_Input records_.
----
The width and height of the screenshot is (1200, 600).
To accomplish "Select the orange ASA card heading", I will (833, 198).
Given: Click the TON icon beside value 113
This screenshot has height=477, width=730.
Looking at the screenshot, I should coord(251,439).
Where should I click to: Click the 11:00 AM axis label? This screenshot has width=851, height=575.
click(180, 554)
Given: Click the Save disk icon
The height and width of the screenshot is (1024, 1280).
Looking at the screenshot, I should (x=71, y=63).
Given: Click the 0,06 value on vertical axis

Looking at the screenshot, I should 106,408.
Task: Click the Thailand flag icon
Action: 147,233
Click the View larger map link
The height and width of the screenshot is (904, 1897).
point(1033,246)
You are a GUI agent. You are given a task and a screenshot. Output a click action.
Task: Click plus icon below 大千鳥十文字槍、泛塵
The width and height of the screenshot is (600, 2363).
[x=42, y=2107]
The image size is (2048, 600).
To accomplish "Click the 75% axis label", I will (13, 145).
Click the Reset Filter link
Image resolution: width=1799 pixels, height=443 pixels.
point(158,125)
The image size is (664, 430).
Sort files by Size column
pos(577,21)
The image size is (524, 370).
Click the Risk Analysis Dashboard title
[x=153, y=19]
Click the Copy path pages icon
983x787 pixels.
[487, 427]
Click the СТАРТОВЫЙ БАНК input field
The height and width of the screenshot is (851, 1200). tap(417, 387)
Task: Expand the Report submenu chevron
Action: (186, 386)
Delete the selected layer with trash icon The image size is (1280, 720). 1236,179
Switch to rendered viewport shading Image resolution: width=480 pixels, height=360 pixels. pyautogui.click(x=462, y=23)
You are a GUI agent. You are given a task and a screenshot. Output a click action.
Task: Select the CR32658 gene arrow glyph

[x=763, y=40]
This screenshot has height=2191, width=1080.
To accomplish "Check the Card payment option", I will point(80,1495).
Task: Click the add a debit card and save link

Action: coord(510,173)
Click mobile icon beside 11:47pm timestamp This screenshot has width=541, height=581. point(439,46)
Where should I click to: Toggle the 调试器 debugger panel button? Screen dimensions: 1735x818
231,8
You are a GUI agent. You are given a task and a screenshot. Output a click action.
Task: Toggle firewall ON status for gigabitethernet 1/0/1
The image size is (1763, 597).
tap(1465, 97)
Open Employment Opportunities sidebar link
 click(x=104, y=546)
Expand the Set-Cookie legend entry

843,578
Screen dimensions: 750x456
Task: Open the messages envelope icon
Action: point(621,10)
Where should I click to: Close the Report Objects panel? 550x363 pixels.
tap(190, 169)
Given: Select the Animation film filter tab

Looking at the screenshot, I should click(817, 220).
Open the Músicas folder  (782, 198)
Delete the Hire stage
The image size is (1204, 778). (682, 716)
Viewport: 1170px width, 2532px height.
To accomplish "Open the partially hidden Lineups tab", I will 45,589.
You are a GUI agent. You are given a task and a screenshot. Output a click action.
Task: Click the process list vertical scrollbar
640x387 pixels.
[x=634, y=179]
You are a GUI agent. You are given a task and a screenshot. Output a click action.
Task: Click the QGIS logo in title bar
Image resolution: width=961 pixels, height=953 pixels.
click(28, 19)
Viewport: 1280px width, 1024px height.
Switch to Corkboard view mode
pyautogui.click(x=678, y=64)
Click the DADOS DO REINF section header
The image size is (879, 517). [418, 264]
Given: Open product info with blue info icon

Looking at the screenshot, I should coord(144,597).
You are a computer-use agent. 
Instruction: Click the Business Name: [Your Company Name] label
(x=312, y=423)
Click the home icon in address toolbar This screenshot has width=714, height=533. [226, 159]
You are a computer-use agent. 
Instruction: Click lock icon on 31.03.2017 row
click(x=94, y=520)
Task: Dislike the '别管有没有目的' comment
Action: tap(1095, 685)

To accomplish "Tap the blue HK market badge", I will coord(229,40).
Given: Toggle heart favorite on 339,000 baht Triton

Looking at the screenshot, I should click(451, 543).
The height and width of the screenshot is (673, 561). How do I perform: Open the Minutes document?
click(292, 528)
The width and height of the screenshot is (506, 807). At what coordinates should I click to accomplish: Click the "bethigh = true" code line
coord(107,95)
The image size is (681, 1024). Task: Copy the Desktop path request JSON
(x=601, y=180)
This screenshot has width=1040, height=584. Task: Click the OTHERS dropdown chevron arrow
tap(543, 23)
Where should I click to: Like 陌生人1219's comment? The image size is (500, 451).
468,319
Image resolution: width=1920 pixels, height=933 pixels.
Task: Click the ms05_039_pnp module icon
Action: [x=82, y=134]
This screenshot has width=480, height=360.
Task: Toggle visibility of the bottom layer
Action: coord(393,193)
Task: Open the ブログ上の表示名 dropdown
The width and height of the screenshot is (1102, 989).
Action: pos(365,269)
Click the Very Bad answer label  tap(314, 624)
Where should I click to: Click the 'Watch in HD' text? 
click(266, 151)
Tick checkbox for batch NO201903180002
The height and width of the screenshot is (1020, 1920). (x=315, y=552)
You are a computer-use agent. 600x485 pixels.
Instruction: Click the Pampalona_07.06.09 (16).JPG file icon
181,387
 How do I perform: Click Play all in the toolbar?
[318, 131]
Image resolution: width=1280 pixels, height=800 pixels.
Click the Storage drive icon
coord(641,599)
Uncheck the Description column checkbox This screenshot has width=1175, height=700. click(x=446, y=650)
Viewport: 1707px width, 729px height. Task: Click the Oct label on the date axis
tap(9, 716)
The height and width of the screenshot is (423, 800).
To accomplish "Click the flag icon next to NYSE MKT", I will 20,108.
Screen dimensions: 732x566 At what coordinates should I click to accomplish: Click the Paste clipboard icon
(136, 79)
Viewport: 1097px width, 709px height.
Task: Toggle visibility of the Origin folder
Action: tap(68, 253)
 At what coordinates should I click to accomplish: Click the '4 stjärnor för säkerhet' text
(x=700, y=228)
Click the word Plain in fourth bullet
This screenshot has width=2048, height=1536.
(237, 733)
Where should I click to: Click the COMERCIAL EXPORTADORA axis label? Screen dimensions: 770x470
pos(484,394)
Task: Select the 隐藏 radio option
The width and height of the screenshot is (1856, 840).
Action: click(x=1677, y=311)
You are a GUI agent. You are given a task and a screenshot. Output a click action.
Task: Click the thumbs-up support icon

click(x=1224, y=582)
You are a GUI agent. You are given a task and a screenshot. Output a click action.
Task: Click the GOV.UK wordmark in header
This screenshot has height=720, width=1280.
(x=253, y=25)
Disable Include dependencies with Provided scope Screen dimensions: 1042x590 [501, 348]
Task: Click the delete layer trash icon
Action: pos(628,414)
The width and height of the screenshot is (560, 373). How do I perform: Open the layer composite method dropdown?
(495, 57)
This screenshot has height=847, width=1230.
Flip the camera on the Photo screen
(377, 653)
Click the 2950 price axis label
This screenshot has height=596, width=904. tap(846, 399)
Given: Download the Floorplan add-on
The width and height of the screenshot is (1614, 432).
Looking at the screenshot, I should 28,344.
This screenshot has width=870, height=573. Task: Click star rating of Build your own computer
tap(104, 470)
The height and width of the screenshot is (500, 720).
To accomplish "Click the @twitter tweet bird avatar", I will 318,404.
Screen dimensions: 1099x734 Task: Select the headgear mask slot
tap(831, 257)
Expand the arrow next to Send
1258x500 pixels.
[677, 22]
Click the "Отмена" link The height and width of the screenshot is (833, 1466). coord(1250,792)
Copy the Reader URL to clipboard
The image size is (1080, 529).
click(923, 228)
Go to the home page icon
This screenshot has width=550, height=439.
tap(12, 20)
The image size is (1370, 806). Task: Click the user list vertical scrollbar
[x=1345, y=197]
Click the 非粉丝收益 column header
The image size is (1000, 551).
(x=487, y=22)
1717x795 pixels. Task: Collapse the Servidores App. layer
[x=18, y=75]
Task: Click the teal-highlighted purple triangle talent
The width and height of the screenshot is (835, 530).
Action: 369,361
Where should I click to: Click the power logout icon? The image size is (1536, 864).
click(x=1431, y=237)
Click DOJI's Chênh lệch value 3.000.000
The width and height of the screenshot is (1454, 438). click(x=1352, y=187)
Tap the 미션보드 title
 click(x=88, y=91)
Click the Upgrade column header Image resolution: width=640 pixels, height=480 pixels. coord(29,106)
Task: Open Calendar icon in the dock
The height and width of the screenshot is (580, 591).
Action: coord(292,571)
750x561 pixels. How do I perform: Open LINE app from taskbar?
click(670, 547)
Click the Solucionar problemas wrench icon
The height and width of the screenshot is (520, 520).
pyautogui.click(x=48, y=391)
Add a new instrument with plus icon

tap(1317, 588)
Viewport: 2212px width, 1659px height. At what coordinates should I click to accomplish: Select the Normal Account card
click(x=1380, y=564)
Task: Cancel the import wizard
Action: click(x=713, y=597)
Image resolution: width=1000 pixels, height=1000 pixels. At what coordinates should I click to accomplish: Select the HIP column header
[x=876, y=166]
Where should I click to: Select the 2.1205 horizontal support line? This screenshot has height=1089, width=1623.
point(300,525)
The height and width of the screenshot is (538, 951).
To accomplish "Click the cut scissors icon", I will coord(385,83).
----
Which of the lines in the listing above include "option"? Report each of them.

To accomplish "Check the Card payment option", I will point(80,1495).
Task: Select the 隐藏 radio option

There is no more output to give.